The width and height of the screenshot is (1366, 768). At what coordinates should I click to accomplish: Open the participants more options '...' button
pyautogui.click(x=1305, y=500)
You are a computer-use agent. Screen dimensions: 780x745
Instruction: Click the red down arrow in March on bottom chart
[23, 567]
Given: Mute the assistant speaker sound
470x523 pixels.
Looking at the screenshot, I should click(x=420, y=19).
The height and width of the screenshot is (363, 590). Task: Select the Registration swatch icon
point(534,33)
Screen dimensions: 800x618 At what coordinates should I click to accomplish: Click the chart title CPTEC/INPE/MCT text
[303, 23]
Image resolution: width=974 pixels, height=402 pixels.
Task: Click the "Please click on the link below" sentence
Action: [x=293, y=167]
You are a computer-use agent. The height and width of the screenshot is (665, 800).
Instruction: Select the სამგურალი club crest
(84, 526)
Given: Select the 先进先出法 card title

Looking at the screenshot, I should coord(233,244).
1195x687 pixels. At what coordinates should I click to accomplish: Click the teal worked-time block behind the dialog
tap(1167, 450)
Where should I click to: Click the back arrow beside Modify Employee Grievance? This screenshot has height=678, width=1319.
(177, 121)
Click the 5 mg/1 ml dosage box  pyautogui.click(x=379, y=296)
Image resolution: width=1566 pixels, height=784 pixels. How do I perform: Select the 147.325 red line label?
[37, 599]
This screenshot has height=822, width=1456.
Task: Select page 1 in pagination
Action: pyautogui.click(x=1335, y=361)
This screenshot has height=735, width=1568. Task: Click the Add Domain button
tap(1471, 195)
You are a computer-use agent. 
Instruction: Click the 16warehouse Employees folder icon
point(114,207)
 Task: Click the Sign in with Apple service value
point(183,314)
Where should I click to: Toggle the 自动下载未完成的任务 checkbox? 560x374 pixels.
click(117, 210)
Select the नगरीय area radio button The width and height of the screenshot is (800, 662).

---+---

What you will do
Set all the entries above down again exactly.

Exercise solution
The width and height of the screenshot is (1366, 768). At what coordinates should I click to accomplish: Open the participants more options '...' button
pyautogui.click(x=1305, y=500)
You are a computer-use agent. Screen dimensions: 780x745
Instruction: Click the red down arrow in March on bottom chart
[23, 567]
Given: Mute the assistant speaker sound
470x523 pixels.
Looking at the screenshot, I should click(x=420, y=19).
The height and width of the screenshot is (363, 590). Task: Select the Registration swatch icon
point(534,33)
Screen dimensions: 800x618 At what coordinates should I click to accomplish: Click the chart title CPTEC/INPE/MCT text
[303, 23]
Image resolution: width=974 pixels, height=402 pixels.
Task: Click the "Please click on the link below" sentence
Action: [x=293, y=167]
You are a computer-use agent. The height and width of the screenshot is (665, 800).
Instruction: Select the სამგურალი club crest
(84, 526)
Given: Select the 先进先出法 card title

Looking at the screenshot, I should coord(233,244).
1195x687 pixels. At what coordinates should I click to accomplish: Click the teal worked-time block behind the dialog
tap(1167, 450)
Where should I click to: Click the back arrow beside Modify Employee Grievance? This screenshot has height=678, width=1319.
(177, 121)
Click the 5 mg/1 ml dosage box  pyautogui.click(x=379, y=296)
Image resolution: width=1566 pixels, height=784 pixels. How do I perform: Select the 147.325 red line label?
[37, 599]
This screenshot has height=822, width=1456.
Task: Select page 1 in pagination
Action: pyautogui.click(x=1335, y=361)
This screenshot has height=735, width=1568. Task: Click the Add Domain button
tap(1471, 195)
You are a computer-use agent. 
Instruction: Click the 16warehouse Employees folder icon
point(114,207)
 Task: Click the Sign in with Apple service value
point(183,314)
Where should I click to: Toggle the 自动下载未完成的任务 checkbox? 560x374 pixels.
click(117, 210)
Select the नगरीय area radio button The width and height of the screenshot is (800, 662).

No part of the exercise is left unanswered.